▸ Data entries:
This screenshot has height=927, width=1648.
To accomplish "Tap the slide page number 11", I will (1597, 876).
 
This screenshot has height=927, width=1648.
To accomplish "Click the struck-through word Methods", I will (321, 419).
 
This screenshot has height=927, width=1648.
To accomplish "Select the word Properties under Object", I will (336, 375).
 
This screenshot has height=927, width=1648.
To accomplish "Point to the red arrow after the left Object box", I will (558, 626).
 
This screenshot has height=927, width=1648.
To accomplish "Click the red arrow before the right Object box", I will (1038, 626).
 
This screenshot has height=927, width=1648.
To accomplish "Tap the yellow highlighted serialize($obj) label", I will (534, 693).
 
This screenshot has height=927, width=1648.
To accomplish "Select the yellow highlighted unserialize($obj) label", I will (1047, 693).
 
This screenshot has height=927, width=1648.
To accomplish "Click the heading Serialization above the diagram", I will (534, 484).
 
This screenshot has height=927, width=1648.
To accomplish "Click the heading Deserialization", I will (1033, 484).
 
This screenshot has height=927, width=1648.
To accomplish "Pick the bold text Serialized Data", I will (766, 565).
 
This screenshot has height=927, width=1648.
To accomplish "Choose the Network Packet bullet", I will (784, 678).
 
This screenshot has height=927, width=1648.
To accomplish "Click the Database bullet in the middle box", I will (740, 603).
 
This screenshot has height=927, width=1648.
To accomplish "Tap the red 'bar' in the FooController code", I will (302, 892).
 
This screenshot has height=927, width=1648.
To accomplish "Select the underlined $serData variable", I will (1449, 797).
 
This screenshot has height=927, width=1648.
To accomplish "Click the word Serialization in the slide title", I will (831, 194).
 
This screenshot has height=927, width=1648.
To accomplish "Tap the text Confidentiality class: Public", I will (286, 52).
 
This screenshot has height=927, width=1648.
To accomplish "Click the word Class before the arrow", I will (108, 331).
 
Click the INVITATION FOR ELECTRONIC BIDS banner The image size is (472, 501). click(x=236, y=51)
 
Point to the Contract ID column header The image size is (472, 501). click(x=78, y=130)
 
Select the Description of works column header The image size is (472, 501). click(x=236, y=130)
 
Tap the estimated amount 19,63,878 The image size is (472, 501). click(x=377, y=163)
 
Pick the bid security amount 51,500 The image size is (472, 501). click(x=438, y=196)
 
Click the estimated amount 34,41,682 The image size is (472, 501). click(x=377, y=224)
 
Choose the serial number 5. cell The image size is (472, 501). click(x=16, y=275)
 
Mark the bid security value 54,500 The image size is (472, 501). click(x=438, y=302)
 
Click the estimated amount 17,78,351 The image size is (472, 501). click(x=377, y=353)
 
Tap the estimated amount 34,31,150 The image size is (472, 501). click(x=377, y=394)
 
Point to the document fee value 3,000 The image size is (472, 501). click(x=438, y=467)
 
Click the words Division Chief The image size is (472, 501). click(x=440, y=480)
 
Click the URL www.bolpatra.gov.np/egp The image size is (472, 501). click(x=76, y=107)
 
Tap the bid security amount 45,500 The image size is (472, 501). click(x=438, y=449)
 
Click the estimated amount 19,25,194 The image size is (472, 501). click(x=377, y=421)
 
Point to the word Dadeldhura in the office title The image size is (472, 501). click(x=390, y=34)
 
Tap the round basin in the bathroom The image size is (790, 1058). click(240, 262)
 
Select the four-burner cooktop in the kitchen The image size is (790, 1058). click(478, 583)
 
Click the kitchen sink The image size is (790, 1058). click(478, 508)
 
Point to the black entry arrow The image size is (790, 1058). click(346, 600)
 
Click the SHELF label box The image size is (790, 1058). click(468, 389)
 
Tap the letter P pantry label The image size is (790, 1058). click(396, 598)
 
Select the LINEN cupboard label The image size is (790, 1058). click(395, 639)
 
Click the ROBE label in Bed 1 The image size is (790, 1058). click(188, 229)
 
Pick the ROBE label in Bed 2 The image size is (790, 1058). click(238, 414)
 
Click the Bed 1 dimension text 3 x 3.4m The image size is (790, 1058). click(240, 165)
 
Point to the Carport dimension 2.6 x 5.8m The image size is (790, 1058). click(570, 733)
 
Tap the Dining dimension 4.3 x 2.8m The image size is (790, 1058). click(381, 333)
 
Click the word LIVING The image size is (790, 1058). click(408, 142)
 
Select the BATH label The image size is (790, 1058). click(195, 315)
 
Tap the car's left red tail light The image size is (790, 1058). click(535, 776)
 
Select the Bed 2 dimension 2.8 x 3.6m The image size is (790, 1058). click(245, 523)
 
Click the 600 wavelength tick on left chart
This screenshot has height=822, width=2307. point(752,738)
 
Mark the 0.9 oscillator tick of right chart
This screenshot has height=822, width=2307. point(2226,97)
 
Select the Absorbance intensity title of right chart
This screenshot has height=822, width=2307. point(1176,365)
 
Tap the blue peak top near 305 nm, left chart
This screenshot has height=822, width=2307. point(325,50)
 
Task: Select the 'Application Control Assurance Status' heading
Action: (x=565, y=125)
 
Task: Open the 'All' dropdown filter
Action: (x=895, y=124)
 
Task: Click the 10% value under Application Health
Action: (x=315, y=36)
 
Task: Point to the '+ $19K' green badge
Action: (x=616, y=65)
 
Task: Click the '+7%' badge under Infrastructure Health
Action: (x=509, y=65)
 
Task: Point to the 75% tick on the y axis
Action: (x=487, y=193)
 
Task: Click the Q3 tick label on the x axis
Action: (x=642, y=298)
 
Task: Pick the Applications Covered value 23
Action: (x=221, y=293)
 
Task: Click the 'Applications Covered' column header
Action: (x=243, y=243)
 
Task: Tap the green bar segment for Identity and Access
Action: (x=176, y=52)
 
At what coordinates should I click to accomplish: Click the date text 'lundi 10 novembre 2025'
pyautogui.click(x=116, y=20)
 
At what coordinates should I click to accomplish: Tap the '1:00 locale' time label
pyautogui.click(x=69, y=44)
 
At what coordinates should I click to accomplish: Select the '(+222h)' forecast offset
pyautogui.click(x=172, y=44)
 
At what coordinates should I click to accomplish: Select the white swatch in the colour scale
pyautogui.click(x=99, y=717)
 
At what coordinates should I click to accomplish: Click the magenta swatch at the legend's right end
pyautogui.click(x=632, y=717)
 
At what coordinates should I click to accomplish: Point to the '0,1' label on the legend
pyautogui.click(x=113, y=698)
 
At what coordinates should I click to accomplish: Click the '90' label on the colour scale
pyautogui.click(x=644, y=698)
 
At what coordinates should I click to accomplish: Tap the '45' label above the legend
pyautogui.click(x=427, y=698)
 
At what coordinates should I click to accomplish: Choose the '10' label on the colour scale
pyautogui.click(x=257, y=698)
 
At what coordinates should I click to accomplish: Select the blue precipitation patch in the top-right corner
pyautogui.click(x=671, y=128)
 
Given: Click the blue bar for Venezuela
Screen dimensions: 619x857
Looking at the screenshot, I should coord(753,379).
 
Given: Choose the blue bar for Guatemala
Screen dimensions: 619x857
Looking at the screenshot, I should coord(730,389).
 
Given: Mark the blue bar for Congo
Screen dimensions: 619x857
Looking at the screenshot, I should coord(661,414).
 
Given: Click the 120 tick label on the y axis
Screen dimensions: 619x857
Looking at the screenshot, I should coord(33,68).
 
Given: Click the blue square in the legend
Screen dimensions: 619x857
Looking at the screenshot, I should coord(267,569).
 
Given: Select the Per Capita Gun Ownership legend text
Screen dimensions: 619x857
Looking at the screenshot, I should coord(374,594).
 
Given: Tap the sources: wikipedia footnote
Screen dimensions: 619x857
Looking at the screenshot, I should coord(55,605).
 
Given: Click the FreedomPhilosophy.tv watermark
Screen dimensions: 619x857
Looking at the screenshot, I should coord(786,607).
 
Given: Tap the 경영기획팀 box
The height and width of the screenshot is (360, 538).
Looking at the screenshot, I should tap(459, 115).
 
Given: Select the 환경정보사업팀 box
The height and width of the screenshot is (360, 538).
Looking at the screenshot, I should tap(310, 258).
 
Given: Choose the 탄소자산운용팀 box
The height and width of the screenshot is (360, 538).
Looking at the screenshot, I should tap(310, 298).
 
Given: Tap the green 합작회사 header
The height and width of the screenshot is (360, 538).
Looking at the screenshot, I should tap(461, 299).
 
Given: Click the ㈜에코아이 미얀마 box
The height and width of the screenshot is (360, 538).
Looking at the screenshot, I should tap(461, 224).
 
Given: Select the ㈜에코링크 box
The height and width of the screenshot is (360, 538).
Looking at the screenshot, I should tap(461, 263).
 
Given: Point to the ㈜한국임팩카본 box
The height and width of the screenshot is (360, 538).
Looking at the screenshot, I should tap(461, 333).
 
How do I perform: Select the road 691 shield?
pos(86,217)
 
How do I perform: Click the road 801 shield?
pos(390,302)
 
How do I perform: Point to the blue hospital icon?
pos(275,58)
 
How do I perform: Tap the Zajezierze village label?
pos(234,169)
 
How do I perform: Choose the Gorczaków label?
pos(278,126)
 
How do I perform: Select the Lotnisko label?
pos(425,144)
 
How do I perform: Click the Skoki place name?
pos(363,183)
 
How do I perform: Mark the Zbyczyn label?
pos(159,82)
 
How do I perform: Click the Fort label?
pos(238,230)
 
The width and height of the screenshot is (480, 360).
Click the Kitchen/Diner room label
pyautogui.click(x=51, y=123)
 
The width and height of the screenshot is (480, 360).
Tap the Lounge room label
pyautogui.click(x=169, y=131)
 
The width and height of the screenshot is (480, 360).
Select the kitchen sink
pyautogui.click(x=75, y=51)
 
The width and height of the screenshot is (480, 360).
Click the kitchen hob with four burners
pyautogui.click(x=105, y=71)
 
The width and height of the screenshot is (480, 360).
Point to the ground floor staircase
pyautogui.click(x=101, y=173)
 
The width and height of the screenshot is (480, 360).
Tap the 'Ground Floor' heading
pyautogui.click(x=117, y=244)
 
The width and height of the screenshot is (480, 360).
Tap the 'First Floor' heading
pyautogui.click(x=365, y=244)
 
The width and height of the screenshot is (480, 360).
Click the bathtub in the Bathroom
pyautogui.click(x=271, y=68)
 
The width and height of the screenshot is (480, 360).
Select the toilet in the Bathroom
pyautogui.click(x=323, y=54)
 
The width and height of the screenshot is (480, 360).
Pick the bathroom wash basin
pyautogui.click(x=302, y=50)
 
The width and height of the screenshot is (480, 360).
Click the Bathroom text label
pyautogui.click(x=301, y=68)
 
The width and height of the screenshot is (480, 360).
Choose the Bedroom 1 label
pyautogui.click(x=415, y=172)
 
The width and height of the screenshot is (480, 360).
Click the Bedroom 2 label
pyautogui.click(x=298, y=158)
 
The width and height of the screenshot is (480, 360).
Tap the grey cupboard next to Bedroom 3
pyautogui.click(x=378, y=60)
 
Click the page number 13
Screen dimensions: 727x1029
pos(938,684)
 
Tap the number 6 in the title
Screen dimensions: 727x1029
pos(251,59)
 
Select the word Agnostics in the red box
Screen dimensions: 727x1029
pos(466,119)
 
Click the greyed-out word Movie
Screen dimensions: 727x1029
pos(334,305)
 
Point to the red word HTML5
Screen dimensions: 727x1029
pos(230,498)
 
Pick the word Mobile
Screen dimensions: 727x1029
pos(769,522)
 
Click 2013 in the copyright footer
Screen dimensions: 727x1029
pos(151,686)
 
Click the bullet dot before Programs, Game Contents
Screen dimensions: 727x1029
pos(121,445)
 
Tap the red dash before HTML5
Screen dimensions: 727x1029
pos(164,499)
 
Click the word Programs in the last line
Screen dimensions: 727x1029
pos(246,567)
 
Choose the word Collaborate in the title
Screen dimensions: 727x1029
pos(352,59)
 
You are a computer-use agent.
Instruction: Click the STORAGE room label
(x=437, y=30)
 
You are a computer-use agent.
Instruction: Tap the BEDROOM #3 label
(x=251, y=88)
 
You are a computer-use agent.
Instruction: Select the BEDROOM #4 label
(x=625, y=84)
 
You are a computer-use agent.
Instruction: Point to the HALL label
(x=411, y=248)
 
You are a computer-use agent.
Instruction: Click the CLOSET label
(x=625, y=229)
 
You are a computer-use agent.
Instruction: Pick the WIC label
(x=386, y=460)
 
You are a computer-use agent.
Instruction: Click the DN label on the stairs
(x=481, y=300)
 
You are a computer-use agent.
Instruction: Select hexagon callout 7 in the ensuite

▸ Requirements:
Convert the rows above into a Markdown table with the columns Index and Text. Start with the line that contains "Select the word Agnostics in the red box" and continue through the end of the rows, giving each line its own number and leaving out blank lines.

▸ The result:
| Index | Text |
|---|---|
| 1 | Select the word Agnostics in the red box |
| 2 | Screen dimensions: 727x1029 |
| 3 | pos(466,119) |
| 4 | Click the greyed-out word Movie |
| 5 | Screen dimensions: 727x1029 |
| 6 | pos(334,305) |
| 7 | Point to the red word HTML5 |
| 8 | Screen dimensions: 727x1029 |
| 9 | pos(230,498) |
| 10 | Pick the word Mobile |
| 11 | Screen dimensions: 727x1029 |
| 12 | pos(769,522) |
| 13 | Click 2013 in the copyright footer |
| 14 | Screen dimensions: 727x1029 |
| 15 | pos(151,686) |
| 16 | Click the bullet dot before Programs, Game Contents |
| 17 | Screen dimensions: 727x1029 |
| 18 | pos(121,445) |
| 19 | Tap the red dash before HTML5 |
| 20 | Screen dimensions: 727x1029 |
| 21 | pos(164,499) |
| 22 | Click the word Programs in the last line |
| 23 | Screen dimensions: 727x1029 |
| 24 | pos(246,567) |
| 25 | Choose the word Collaborate in the title |
| 26 | Screen dimensions: 727x1029 |
| 27 | pos(352,59) |
| 28 | You are a computer-use agent. |
| 29 | Instruction: Click the STORAGE room label |
| 30 | (x=437, y=30) |
| 31 | You are a computer-use agent. |
| 32 | Instruction: Tap the BEDROOM #3 label |
| 33 | (x=251, y=88) |
| 34 | You are a computer-use agent. |
| 35 | Instruction: Select the BEDROOM #4 label |
| 36 | (x=625, y=84) |
| 37 | You are a computer-use agent. |
| 38 | Instruction: Point to the HALL label |
| 39 | (x=411, y=248) |
| 40 | You are a computer-use agent. |
| 41 | Instruction: Click the CLOSET label |
| 42 | (x=625, y=229) |
| 43 | You are a computer-use agent. |
| 44 | Instruction: Pick the WIC label |
| 45 | (x=386, y=460) |
| 46 | You are a computer-use agent. |
| 47 | Instruction: Click the DN label on the stairs |
| 48 | (x=481, y=300) |
| 49 | You are a computer-use agent. |
| 50 | Instruction: Select hexagon callout 7 in the ensuite |